Anas bin Malik –semoga Allah meridhainya- berkata, “Di zaman Nabi shallallahu ‘alaihi wasallam manusia pernah ditimpa kondisi yang sangat berat, kekeringan dan hujan tidak turun dalam waktu yang cukup lama. Ketika Nabi shallallahu ‘alaihi wasallam berkhutbah pada hari Jum’at, seorang Arab Baduwi bangkit, lalu ia mengatakan,

يَا رَسُوْلَ اللَّهِ هَلَكَ الْمَالُ وَجَاعَ الْعِيَالُ فَادْعُ اللَّهَ لَنَا

Ya Rasulullah !, harta benda telah binasa dan keluarga mengalami kelaparan, maka berdoalah kepada Allah untuk kami !

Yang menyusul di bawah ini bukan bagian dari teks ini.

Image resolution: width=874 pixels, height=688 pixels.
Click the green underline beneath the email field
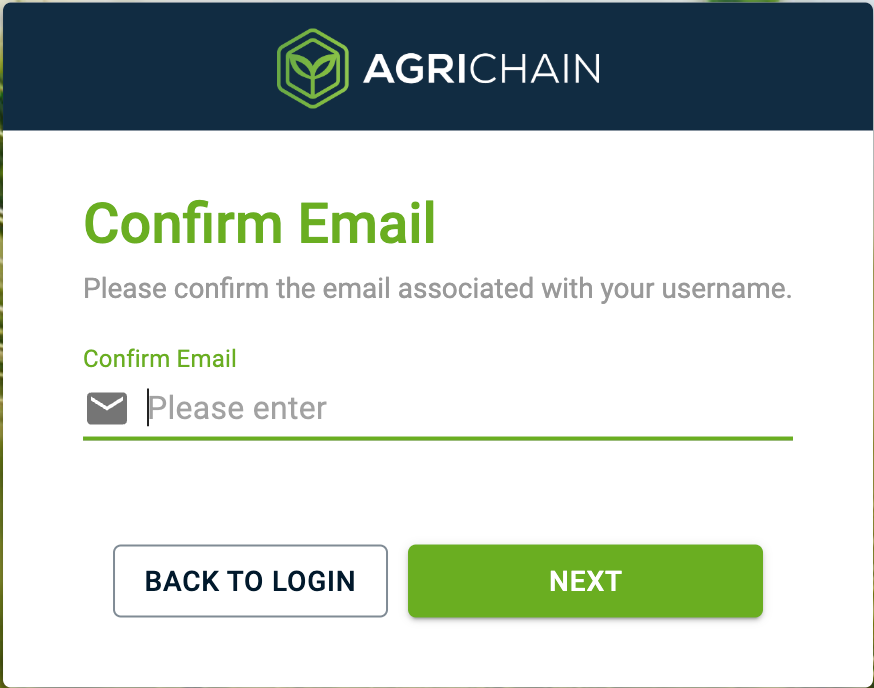[438, 438]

Maka beliau shallallahu ‘alaihi wasallam  mengangkat kedua tangannya (berdoa kepada Allah). Kala itu kami tidak melihat segumpalan awan sedikit pun di langit. Lalu, demi Dzat yang jiwaku berada di tangan-Nya, belum saja beliau shallallahu ‘alaihi wasallam meletakkan tangannya pada posisi semula, tiba-tiba muncul segumpalan awan sebesar gunung lalu menyebar (ke segenap penjuru). Kemudian, belum saja beliau turun dari mimbarnya, tiba-tiba kami melihat hujan turun, menetes dan membasahi jenggot Rasulullah shallallahu ‘alaihi wasallam. Maka, pada hari tersebut diturunkan hujan (oleh Allah) kepada kami, hingga berlangsung pada keesokan harinya, juga pada hari berikutnya dan hari berikutnya lagi sampai pada hari jum’at berikutnya. (Maka ketika Rasulullah shallallahu ‘alaihi wasallam berdiri berkhutbah di hadapan manusia pada hari jum’at berikutnya), bangkitlah lagi si Arab Baduwi itu atau yang lainnya, lalu ia mengatakan,

يَا رَسُوْلَ اللَّهِ تَهَدَّمَ الْبِنَاءُ وَغَرِقَ الْمَالُ فَادْعُ اللَّهَ لَنَا

Ya, Rasulullah ! bangunan (rumah-rumah kami) roboh, harta benda (kami) tenggelam (terbawa hanyut oleh air bah), maka berdoalah kepada Allah untuk kami.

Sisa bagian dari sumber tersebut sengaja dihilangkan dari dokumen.